There is some sort of promotion going on. Free drinks are being given out along with t-shirts, sunglasses, and other paraphernalia all adorned with the alcohol’s brand name. I expect one is only supposed to receive a single freebee, but we, giddy as kids at a birthday party, have each collected all of the gifts and are delighting in them with the same fascination once associated with loot bags. That explains our matching sunglasses.

Our matching smiles and the spring to our steps are not quite as easy to explain. How can this simple weekend away have so suddenly shockingly liberated us and how can such liberation have so easily led to such exuberance? It is more than merely the few drinks we have had, or stepping out of our regular habits, or even starting to connect to each other, but, rather, I can only assume, the cumulative effect of all of the above. As I fumble for a word to describe the shared freedom and fun we are experiencing two of our group climb onto the stage and dance together showing off their moves for the crowd below and they, silly sunglasses and all, perfectly express, for me at least, our collective abandon.

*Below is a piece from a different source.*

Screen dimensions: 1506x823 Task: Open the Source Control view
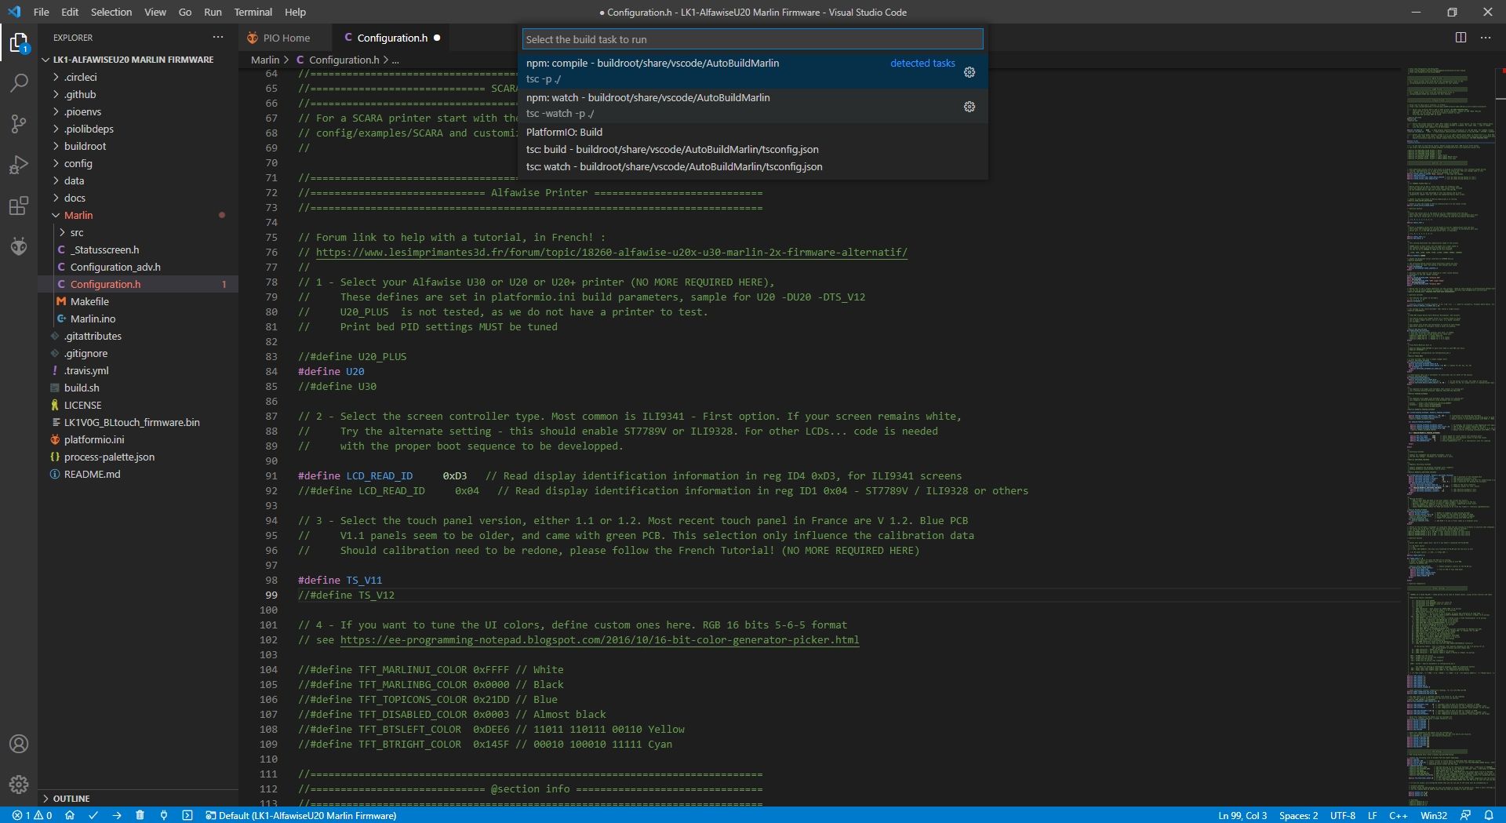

And this is still only Friday night.

As the weekend wends on it simply becomes more and more delightful. We are a small enough group to do everything together and so we do; long hikes, coffee shop stops, shopping, winery tours, and more. In between we gather inside in the hotel’s lounge in a cluster of easy chairs around a fake fireplace or outside on deck chairs by the pool chatting and eating and planning what to do next. 

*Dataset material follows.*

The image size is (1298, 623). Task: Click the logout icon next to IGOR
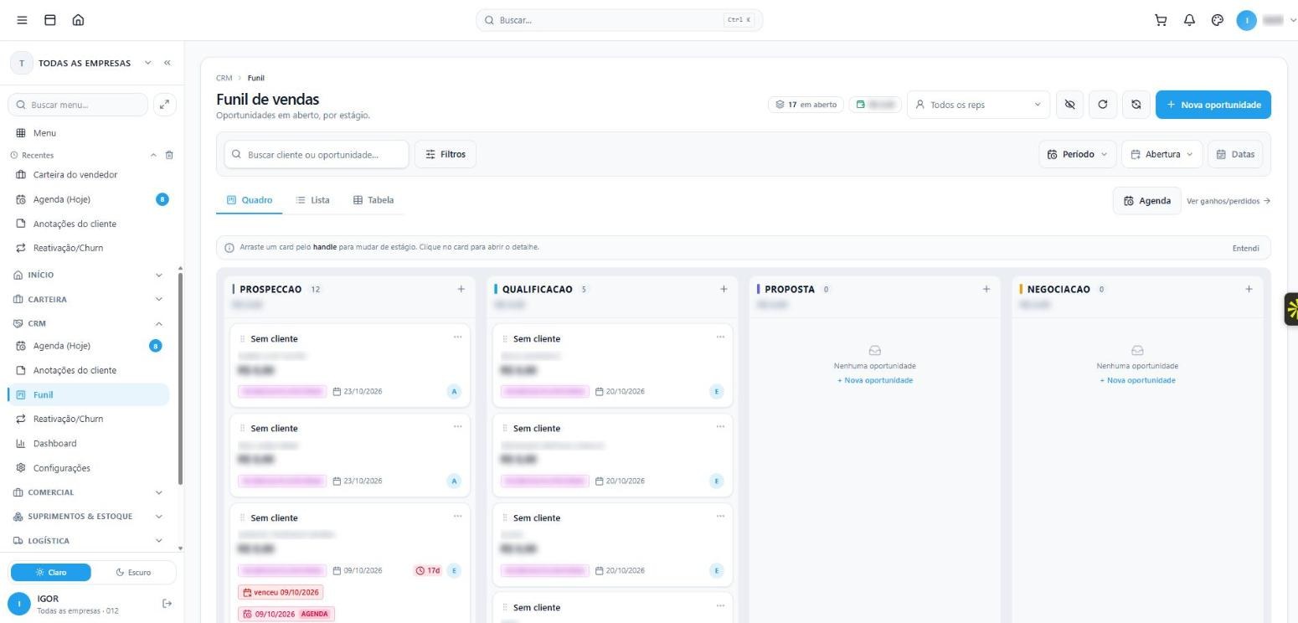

It is, I finally decide, irrelevant where we are. The mystery part of our destination barely matters. We could have decided to stay in a hotel in our home town. What is important is how we have actively chosen to spend this time together. When we go hiking we all go (though one woman gets terrible blisters) and when we go shopping we all do so (though shopping is really not my cup of tea) and in between we chat, altogether or in smaller groups or often just in pairs as we walk from place to place.

And we talk and talk and talk.

One woman tells me of her first grandchild (the details don’t matter) and I reciprocate with telling her about my first son (again the details don’t matter) and we stop and look at each other almost unaware of where we are – though the spot of sidewalk on which we were standing will be etched in my memory forever - and though our stories are almost symmetrical opposites of each other they pull us together, like magnets, and the first successful stitch in the fabric of this next chapter of life is finally tightened. This sharing, this bonding with another woman who I am suddenly certain will become a new friend, is as potent as a first kiss between new lovers.

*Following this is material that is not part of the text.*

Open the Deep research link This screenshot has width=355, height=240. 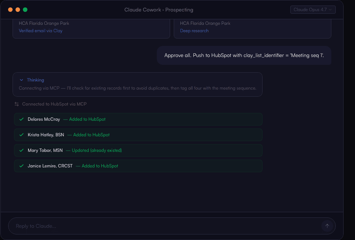click(x=194, y=31)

I am starting to fail at not becoming a member of the community. And it doesn’t feel like failure at all.

I still don’t know by the end of the weekend what LASS stands for; Ladies of Arnprior Secondary School? Liberated And Spontaneous Souls? But it doesn’t matter. I know already that I will sign up again next year because maybe, just maybe, the weekend away has cracked the wall I had erected around myself, a crack just big enough to let the first new root sneak through and start to take hold. Maybe, just maybe, I will find a way to fit in here after all.  



And as a postscript, when I next connect with my youngest son, who is paying his way through university by running mystery-destination drinking tours to engineering students, I learn that the last mystery-destination tour that he ran was to the very same bar that I had visited with the teachers on my mystery-destination trip. ‘There was a promotion going on that night too,’ he reminisces. And the treads in my life are forming a pattern that is undeniable.